SOURCE MATERIAL Start Marker
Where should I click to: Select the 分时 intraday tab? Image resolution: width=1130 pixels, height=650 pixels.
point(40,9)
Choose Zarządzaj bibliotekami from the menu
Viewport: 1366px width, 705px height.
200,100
SOURCE MATERIAL End Marker
[REQUIRED ACTION] Give every entry again, exactly as it reads.

[FINISHED TASK]
Where should I click to: Select the 分时 intraday tab? Image resolution: width=1130 pixels, height=650 pixels.
point(40,9)
Choose Zarządzaj bibliotekami from the menu
Viewport: 1366px width, 705px height.
200,100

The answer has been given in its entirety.